> _EXERCISE BRIEF_
Pull out each row below in which the string "height" appears, copying those rows in full.

=== AVAILABLE DATA ===

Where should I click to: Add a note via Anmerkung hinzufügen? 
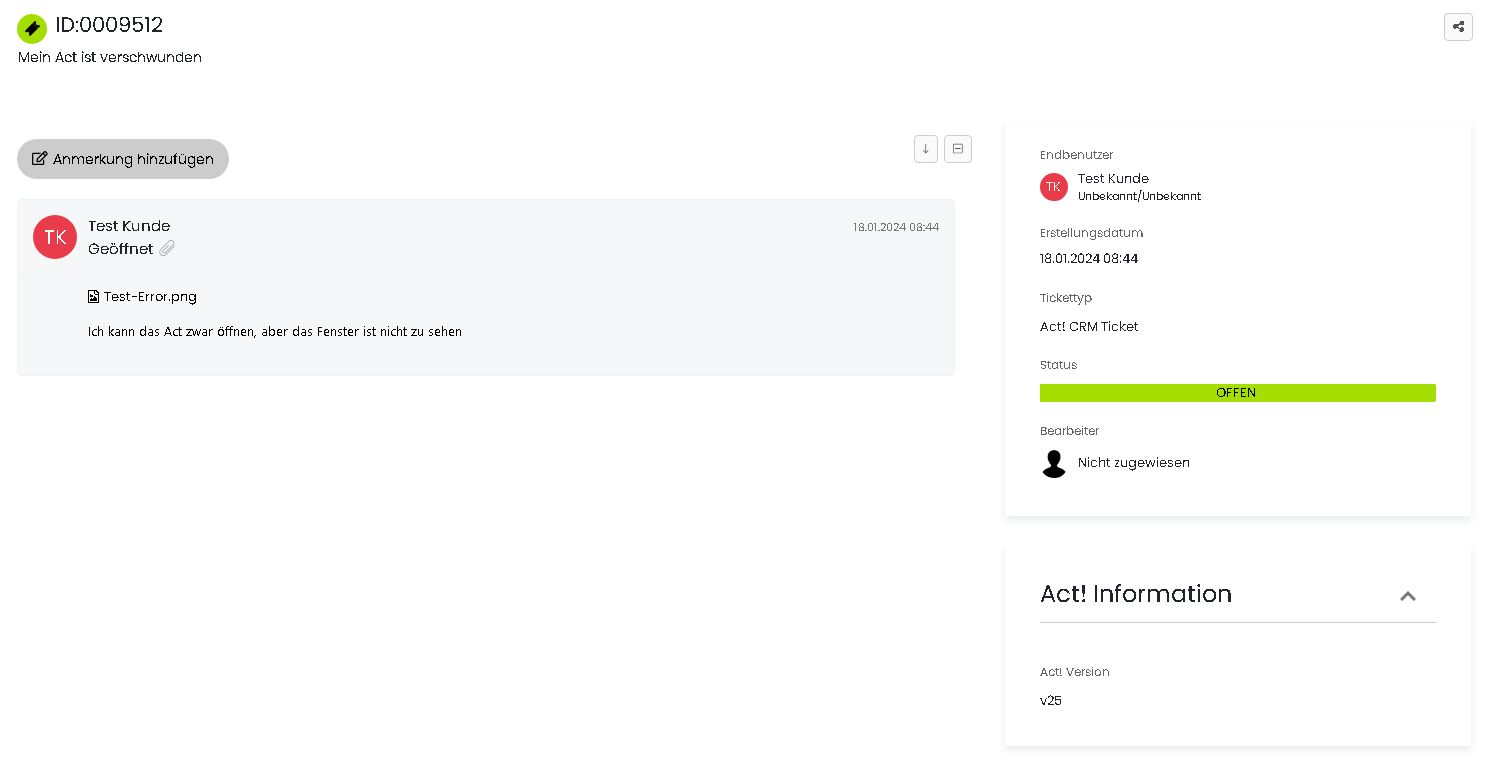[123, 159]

===
=== AVAILABLE DATA ===

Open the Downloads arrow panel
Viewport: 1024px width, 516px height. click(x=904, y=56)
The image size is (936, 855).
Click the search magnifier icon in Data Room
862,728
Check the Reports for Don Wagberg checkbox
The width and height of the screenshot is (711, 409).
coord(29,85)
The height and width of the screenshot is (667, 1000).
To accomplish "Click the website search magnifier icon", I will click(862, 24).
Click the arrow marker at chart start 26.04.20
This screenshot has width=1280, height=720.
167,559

===
=== AVAILABLE DATA ===

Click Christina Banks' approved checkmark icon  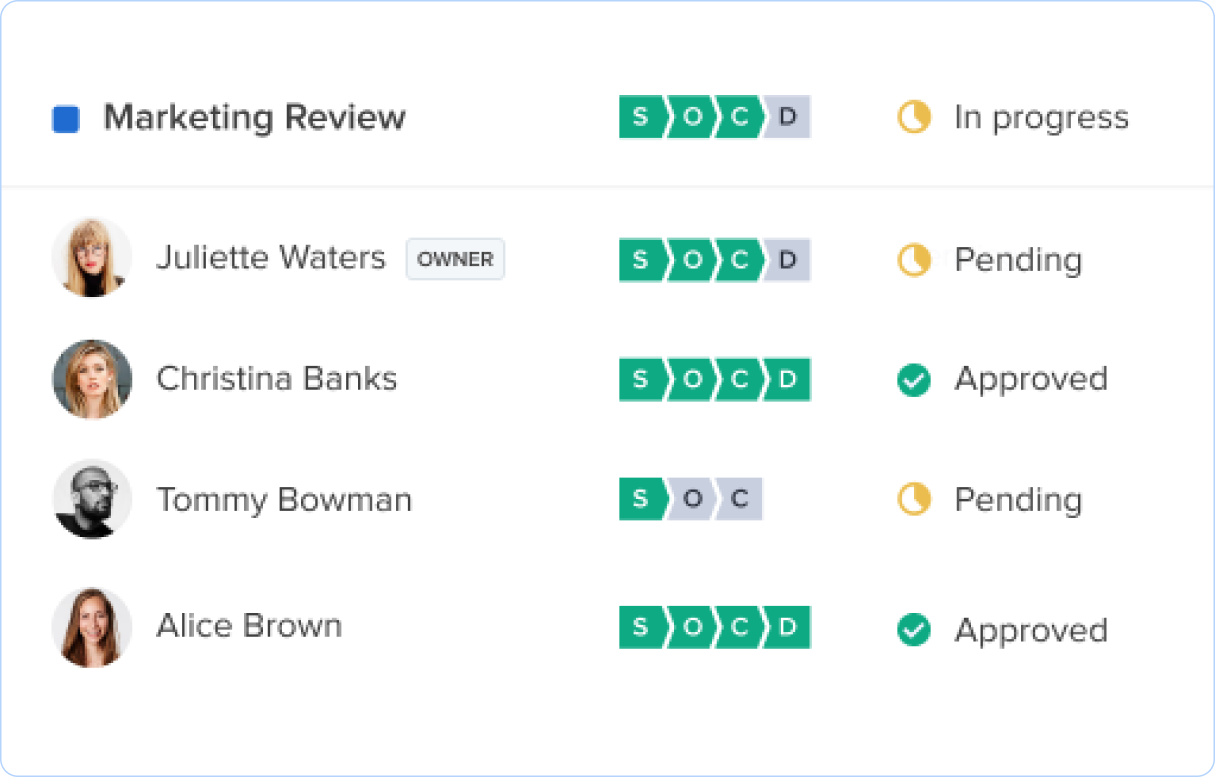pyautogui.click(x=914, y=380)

===

> _EXERCISE ANSWER_
Viewport: 1024px width, 516px height. click(x=904, y=56)
The width and height of the screenshot is (711, 409).
The height and width of the screenshot is (667, 1000).
This screenshot has width=1280, height=720.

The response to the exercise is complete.